In this Wednesday, Jan. 16, 2013, photo, perspective job seekers talk with employers during a job fair in Cuyahoga Falls, Ohi
In this Wednesday, Jan. 16, 2013, photo, perspective job seekers talk with employers during a job fair in Cuyahoga Falls, Ohio. The number of Americans seeking unemployment aid jumped last week, though the increase mostly reflected difficulties the government has seasonally adjusting its numbers. Applications are still at levels signaling modest hiring. (AP Photo/Tony Dejak)

The unemployment rate for millennials (Americans aged 18 to 29) increased to 13.1 percent last month, according to the January jobs report from the U.S. Department of Labor.

Overall unemployment rose slightly to 7.9 percent nationwide, but the increase was much sharper for millennials, up from 11.5 percent the month before and 10.9 percent in November 2012. As calculated by Generation Opportunity, a conservative-leaning millennial advocacy group, January saw the highest millennial unemployment rate since at least June 2012, when it was 12.8 percent.

Even the college graduates and millennials who are able to find jobs aren't entirely out of the woods.

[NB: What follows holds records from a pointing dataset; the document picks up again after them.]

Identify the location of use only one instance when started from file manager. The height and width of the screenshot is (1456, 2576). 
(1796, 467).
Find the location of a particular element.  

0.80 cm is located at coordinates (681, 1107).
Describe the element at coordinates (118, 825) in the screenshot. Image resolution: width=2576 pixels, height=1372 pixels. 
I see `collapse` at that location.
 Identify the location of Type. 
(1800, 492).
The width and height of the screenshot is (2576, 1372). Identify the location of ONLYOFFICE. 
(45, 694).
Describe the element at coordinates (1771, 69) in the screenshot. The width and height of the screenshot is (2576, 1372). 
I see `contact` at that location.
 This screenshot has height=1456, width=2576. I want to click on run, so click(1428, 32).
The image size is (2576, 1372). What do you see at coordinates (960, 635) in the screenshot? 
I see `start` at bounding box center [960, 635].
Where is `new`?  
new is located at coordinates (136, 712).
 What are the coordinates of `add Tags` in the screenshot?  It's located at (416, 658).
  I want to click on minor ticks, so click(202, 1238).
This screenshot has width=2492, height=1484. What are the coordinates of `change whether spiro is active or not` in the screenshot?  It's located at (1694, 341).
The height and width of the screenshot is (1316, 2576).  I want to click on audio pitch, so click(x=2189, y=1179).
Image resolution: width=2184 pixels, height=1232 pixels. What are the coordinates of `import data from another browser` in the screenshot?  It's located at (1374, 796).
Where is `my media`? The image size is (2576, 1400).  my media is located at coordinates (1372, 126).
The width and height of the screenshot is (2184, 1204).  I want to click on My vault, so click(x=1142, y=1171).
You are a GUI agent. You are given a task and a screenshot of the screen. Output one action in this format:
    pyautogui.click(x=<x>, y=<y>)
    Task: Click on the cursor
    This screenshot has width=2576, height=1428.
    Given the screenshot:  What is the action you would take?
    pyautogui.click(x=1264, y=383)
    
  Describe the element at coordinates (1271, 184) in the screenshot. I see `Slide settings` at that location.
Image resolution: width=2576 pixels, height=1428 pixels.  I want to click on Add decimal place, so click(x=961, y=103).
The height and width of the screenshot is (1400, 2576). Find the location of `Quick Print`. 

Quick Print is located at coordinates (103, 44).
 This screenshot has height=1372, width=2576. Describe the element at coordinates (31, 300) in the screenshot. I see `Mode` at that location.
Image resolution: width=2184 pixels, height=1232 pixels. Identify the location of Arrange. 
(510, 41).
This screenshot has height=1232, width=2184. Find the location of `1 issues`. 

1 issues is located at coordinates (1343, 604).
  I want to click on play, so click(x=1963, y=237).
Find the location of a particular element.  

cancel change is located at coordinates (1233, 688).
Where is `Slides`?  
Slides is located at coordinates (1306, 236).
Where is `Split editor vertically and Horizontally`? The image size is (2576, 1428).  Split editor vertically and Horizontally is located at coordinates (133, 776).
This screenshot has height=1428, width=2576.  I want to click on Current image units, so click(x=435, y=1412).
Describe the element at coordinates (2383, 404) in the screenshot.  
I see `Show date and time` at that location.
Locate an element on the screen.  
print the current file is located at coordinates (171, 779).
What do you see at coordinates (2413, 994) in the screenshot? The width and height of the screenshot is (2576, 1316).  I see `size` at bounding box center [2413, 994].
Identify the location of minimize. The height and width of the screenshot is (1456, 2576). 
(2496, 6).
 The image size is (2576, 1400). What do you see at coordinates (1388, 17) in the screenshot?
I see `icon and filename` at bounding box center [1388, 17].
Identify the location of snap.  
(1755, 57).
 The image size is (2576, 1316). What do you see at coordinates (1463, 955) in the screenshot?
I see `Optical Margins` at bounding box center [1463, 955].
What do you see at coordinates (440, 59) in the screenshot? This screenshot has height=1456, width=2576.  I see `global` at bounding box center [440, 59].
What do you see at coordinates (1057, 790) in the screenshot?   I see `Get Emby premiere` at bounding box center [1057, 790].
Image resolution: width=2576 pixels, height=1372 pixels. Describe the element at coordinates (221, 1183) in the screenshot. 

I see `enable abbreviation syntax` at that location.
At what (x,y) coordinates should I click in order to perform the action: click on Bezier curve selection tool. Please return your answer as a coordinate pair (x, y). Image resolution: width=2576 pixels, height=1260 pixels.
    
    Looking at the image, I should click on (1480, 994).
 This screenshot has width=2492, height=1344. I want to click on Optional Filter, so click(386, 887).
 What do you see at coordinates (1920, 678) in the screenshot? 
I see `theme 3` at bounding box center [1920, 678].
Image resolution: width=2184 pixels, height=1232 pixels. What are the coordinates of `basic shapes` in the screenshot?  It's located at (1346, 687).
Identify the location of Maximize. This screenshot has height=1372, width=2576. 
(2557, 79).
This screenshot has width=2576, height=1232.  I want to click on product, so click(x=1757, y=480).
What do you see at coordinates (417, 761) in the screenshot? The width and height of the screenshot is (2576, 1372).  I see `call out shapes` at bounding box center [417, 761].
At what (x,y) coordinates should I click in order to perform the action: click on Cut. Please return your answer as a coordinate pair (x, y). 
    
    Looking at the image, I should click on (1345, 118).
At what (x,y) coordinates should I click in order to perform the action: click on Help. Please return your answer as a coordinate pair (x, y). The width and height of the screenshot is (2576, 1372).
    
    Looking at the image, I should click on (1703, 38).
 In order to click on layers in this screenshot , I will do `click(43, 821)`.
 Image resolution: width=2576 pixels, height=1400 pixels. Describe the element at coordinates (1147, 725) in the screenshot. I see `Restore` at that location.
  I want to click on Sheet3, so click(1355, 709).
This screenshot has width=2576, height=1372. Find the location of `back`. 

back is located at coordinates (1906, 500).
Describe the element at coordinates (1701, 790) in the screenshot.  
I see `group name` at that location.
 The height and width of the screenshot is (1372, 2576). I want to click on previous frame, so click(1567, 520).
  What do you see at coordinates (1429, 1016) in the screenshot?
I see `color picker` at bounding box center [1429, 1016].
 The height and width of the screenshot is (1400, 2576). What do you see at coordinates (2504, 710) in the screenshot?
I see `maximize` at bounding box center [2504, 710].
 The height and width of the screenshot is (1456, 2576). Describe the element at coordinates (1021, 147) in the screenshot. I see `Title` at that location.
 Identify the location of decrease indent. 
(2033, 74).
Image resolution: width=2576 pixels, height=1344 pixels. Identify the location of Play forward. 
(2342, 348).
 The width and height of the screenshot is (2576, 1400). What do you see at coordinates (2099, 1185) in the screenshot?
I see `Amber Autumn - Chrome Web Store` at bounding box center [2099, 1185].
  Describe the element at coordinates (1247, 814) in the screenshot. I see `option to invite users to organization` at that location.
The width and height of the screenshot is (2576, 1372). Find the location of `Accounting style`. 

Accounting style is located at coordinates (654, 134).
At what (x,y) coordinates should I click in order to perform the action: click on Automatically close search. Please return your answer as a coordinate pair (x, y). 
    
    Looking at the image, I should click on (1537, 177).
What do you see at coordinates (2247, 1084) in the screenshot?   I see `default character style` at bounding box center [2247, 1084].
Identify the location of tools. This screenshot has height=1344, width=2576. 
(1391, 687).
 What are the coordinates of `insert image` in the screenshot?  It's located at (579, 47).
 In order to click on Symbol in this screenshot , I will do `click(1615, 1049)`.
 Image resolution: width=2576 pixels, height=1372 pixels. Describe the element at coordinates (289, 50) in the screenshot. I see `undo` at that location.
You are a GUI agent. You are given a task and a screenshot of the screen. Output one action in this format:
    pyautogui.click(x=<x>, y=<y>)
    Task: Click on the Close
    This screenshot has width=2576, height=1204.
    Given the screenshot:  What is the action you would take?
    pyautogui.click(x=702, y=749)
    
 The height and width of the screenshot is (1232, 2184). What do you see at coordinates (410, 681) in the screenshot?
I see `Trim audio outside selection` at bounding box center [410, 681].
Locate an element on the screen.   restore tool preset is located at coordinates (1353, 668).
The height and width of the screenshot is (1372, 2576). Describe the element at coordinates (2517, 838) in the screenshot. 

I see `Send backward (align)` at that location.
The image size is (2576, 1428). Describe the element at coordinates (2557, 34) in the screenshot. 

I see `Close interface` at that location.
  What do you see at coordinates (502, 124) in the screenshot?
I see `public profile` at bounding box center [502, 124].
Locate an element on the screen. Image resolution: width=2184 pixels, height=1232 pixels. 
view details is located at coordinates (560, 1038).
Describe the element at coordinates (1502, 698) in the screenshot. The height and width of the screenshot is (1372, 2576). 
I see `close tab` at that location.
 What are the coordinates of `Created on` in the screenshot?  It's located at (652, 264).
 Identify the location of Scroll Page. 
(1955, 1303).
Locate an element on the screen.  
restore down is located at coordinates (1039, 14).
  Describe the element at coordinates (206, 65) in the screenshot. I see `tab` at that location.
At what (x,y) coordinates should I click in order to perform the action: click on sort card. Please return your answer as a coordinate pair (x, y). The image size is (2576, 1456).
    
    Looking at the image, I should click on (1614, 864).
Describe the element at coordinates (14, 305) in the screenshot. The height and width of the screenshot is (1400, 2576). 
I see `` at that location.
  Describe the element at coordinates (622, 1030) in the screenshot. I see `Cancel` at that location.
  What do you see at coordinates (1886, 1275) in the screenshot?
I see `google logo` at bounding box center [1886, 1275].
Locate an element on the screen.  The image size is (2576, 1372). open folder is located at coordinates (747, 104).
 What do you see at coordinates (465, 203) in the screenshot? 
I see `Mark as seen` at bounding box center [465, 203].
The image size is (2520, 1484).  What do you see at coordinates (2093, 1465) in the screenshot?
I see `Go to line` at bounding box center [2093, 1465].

A 2009 Yale University study showed students who graduate into a recession can expect to earn a 10 percent lower wage after a decade of work than they otherwise would have earned in a strong economy.

According to a report from the Economic Policy Institute, inflation-adjusted wages for young high school graduates declined by 11.1 percent between 2000 and 2011, and the real wages of young college graduates declined by 5.4 percent. EPI also saw evidence among millennials of a hesitation to seek new employment opportunities, with 30 percent fewer voluntary quits each month.

While a nearly 2 percent jump in the unemployment rare may seem huge, there are a number of caveats to consider when reviewing employment data for millennials. Young workers have historically had a harder time finding full employment, simply because they have less experience and are new to the labor force. Throughout the Reagan presidency, the unemployment rate for young workers (25 and under) struggled to get below 12 percent. It didn't drop for that age group to significantly below 10 percent until the end of the Clinton presidency.

Reports that assert about half of all current college graduates are underemployed are alarming, but the record low share of joblessness or underemployment among these workers was 41 percent, in 2000, according to the Associated Press.

It also pays for younger Americans to stay in school: An analysis of U.S. Census data by the Pew Economic Mobility Project released in January conceded wages are down and student debt is up, but concluded that fewer recent graduates fell out of work entirely, sheltered by their college degrees.

According to a study by Georgetown University’s Center on Education and the Workforce, the unemployment rate of recent college graduates was 6.8 percent 2012 -- well below the national rate, as well as the rate for all millennials.